Ma questo congresso avviene mentre al-Fatah e Hamas sembrano incapaci di parlarsi...
«Certo. Ho detto ai delegati che la causa palestinese attraversa una fase di regressione, e così pure al-Fatah. Per cui è necessario fare un esame di coscienza, correggere gli errori. Le elezioni della dirigenza (che suggelleranno il Congresso, ndr) sono un passo nella direzione giusta. Duemilatrecento delegati prenderanno parte ad elezioni del tutto democratiche. Nuovo sangue entrerà in circolazione. Un numero maggiore di giovani verrà ora alla ribalta».
Ma non c’è una tensione costante fra la vecchia generazione e la nuova?
«E’ molto vero. La “vecchia guardia” non rinuncia volentieri alle proprie poltrone, alla sua parte di potere. L’esito delle elezioni dovrà comunque essere rispettato da tutti. Sia il Comitato centrale sia il Consiglio rivoluzionario usciranno dal Congresso con una nuova fisionomia».
Dall’estero sono giunti dirigenti radicali come Abu Maher Ghneim e Sultan Abul Ein, che in passato hanno comandato il braccio armato di al-Fatah. C’è dunque da prevedersi un irrigidimento nelle posizioni del partito?
«Per niente. Le parole pronunciate dal presidente Abu Mazen sono state chiare. Il suo è stato un discorso di autocritica, un discorso pungente. Ha ricordato le manifestazioni popolari di Bilin (un villaggio cisgiordano che da mesi lotta contro la Barriera di sicurezza, ndr), e quelle manifestazioni non significano violenza. Abu Mazen ha parlato di resistenza nel contesto del diritto internazionale. I popoli hanno il diritto di scrollarsi di dosso la occupazione. I negoziati sono un modo per farlo. La lotta è un altro modo. La resistenza è un altro modo ancora. Occorre sapere cosa fare, e quando».
Ma non si avvertiva nell’aula del Congresso un’atmosfera di eccessiva radicalizzazione?
«Queste sono osservazioni giunte da certi mezzi di stampa israeliani, pungolati forse dall’ufficio del primo ministro Benyamin Netanyahu.
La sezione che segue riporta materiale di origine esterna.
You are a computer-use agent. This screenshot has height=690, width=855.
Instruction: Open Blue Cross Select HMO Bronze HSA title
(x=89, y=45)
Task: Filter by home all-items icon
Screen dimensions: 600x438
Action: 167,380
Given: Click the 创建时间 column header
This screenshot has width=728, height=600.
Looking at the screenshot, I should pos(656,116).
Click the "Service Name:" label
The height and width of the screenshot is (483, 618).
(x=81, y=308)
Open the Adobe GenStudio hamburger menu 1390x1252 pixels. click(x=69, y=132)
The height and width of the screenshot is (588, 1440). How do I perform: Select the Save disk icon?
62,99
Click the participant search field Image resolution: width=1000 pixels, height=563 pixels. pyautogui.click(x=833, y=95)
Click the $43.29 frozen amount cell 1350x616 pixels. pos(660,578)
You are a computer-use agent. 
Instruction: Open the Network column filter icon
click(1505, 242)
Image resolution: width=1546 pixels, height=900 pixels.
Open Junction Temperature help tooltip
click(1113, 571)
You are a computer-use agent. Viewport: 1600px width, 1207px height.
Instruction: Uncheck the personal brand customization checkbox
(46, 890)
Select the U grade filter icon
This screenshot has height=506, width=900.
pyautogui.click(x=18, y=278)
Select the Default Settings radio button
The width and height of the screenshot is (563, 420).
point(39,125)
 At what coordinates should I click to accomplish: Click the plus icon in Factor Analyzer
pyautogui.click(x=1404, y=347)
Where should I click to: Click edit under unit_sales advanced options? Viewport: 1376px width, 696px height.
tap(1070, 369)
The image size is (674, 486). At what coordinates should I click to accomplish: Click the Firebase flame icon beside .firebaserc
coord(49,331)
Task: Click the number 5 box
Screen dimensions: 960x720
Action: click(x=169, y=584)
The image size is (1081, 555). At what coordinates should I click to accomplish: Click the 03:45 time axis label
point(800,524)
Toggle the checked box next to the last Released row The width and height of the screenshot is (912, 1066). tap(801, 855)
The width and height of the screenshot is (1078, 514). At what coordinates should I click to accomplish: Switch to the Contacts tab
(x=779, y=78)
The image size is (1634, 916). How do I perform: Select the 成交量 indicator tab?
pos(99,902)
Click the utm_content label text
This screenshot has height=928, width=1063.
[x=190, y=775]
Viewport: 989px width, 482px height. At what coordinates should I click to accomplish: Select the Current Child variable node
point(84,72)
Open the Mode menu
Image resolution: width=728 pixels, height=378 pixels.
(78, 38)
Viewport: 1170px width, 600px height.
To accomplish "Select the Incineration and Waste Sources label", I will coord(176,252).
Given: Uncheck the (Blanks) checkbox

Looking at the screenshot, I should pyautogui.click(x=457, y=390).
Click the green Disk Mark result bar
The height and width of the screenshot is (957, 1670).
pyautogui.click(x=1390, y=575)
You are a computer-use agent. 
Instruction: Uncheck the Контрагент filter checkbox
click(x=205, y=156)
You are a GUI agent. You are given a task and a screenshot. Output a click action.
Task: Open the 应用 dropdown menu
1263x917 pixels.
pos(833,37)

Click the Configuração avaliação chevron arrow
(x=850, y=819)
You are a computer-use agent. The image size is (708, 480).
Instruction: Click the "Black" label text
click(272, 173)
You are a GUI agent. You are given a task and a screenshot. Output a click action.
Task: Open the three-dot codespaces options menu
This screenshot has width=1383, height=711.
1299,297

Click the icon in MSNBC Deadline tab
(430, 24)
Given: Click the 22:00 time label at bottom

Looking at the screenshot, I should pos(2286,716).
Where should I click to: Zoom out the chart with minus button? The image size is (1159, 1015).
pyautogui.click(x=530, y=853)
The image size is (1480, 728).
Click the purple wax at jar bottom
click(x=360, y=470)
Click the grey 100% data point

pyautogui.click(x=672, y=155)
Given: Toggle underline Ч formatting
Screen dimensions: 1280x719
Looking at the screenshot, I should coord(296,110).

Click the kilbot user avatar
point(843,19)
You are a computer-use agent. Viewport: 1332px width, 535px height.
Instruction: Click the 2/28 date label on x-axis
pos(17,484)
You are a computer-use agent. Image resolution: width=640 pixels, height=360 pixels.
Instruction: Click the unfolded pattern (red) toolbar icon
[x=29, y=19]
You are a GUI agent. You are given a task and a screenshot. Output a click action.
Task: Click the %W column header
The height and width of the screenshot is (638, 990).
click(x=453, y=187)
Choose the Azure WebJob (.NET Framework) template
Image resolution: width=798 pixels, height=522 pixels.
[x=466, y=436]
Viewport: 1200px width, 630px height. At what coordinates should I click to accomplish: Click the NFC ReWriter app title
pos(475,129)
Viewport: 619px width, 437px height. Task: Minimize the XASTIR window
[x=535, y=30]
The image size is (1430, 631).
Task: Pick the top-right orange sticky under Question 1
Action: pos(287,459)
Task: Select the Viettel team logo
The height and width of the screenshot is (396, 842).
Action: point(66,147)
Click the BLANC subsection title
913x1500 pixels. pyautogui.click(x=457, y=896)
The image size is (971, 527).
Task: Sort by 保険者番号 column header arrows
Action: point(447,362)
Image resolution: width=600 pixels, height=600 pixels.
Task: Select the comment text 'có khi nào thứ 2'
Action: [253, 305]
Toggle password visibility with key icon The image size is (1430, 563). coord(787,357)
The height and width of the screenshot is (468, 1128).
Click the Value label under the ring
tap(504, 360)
I palestinesi hanno la sensazione che proprio con Netanyahu e con il suo ministro degli Esteri Avigdor Lieberman non ci sia più un partner di pace».
Non è un po’ curioso che un parlamentare di Israele partecipi ad una conferenza di al-Fatah?
«Assieme con i deputati (della Knesset, ndr) Muhammed Baraka e Taleb a-Sana siamo stati accolti con grande calore e con applausi scroscianti. Gli arabi di Israele sono parte del popolo palestinese, anche se la nostra lotta principale è per la eguaglianza dei nostri diritti entro Israele».